▶ Task details
Only a number is wanted here: the count of lines in the entries below that contain the word "computer".

▶ Provided data

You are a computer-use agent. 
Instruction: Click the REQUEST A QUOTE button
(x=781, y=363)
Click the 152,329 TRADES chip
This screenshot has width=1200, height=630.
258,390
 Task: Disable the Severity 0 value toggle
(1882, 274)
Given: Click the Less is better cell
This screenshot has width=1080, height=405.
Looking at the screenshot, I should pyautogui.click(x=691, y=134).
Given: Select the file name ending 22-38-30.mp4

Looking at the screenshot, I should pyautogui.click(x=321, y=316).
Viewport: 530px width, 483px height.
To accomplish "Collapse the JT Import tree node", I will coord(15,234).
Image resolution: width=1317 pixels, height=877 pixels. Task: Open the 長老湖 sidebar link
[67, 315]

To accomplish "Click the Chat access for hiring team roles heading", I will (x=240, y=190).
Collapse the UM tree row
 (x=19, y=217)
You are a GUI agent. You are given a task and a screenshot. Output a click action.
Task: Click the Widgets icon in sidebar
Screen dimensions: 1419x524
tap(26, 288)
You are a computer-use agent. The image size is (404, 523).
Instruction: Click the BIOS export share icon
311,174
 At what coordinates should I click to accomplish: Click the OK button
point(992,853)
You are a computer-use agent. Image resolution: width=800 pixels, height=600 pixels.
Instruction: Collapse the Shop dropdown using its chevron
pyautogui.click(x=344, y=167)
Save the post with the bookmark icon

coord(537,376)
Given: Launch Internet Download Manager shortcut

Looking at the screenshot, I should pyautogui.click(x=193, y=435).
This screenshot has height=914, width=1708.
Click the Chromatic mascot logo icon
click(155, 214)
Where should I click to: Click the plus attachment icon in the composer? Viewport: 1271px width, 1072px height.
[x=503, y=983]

▶ Completed task
3